3. En premier lieu, il ressort des pièces du dossier que, par un courrier du 8 octobre 2020, remis en mains propres à l'intéressé, ce dernier a été informé de l'intention de l'OFII de suspendre les conditions matérielles d'accueil dont il bénéficiait, au motif du défaut de respect des exigences des autorités chargées de l'asile en présentant une nouvelle demande d'asile en France après avoir été transféré vers l'Etat membre responsable de l'instruction de sa demande. Par suite, M. A n'est pas fondé à soutenir que la décision contestée est entachée d'un vice de procédure.

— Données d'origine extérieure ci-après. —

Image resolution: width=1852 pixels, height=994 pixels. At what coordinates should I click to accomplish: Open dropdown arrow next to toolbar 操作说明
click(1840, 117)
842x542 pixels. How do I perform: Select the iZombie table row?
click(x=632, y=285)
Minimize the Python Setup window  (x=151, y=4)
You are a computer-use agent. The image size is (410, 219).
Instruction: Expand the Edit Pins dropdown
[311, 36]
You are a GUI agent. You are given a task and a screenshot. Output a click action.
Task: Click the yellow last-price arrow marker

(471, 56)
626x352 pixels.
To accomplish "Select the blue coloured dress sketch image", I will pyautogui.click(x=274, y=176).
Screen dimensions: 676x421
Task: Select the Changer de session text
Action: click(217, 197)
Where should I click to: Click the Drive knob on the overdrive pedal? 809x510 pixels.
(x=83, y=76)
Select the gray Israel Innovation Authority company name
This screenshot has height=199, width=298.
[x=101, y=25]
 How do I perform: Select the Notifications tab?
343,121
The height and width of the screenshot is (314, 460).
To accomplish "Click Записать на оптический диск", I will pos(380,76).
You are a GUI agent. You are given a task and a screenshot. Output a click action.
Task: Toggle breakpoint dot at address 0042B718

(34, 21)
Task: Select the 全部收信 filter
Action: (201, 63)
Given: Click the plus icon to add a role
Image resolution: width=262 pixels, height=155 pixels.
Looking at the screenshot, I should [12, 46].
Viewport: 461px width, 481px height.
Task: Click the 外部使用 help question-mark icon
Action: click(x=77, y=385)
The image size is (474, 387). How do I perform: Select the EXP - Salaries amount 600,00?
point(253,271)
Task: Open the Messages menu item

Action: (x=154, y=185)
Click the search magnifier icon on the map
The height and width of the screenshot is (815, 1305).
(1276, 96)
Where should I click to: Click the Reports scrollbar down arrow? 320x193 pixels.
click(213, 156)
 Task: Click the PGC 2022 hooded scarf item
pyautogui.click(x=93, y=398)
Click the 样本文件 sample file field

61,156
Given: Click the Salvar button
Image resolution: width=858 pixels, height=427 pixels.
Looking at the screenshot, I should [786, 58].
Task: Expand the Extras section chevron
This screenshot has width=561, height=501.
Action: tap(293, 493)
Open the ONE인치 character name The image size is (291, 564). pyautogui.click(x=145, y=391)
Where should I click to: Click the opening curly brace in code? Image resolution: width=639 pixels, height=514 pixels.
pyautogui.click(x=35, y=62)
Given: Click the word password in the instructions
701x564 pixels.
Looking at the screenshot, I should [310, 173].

4. En deuxième lieu, M. A a présenté une deuxième, puis une troisième demandes d'asile en France, alors qu'il avait été transféré vers l'Espagne, Etat responsable de son examen. Par ailleurs, l'intéressé n'établit pas avoir été débouté du droit d'asile en Espagne, et il est constant qu'aucune nouvelle demande d'asile n'a été enregistrée en France. Par suite, M. A n'est pas fondé à soutenir que la décision de suspension de ses conditions matérielles d'accueil, au motif qu'il n'a pas respecté les exigences des autorités chargées de l'asile en présentant une nouvelle demande d'asile en France après avoir été transféré vers l'Espagne, est entachée d'une erreur de droit.

5. En troisième lieu, d'une part, les documents médicaux dont M. A se prévaut ne sont pas de nature à établir que son état de santé présenterait des troubles sérieux et, d'autre part, il ne ressort d'aucune pièce du dossier que M. A serait, comme il le soutient, en situation de vulnérabilité en raison de l'absence de logement, de protection sociale ou de revenu. Dans ces conditions, M. A n'est pas fondé à soutenir que la décision est entachée d'une erreur d'appréciation.

6. Il résulte de ce qui précède que les conclusions à fin d'annulation de M. A doivent être rejetées, y compris celles qu'il présente à fin d'injonction et d'astreinte, ainsi que celles qu'il a présentées sur le fondement des articles L. 761-1 du code de justice administrative et 37 de la loi du 10 juillet 1991.

D E C I D E :

Article 1er : La requête de M. A est rejetée.

Article 2 : Le présent jugement sera notifié à M. B C A, à Me Tourbier et au directeur général de l'office français de l'immigration et de l'intégration.

Délibéré après l'audience du 19 avril 2023, à laquelle siégeaient :

- M. Thérain, président,

- M. Richard, premier conseiller,

- Mme Rondepierre, première conseillère.

Rendu public par mise à disposition au greffe le 25 juillet 2023.

La rapporteure,

signé

A. Rondepierre

Le président,

signé

S. Thérain

La greffière,

signé

S. Chatellain

La République mande et ordonne au préfet de la Somme en ce qui le concerne ou à tous commissaires de justice à ce requis en ce qui concerne les voies de droit commun contre les parties privées, de pourvoir à l'exécution du présent jugement.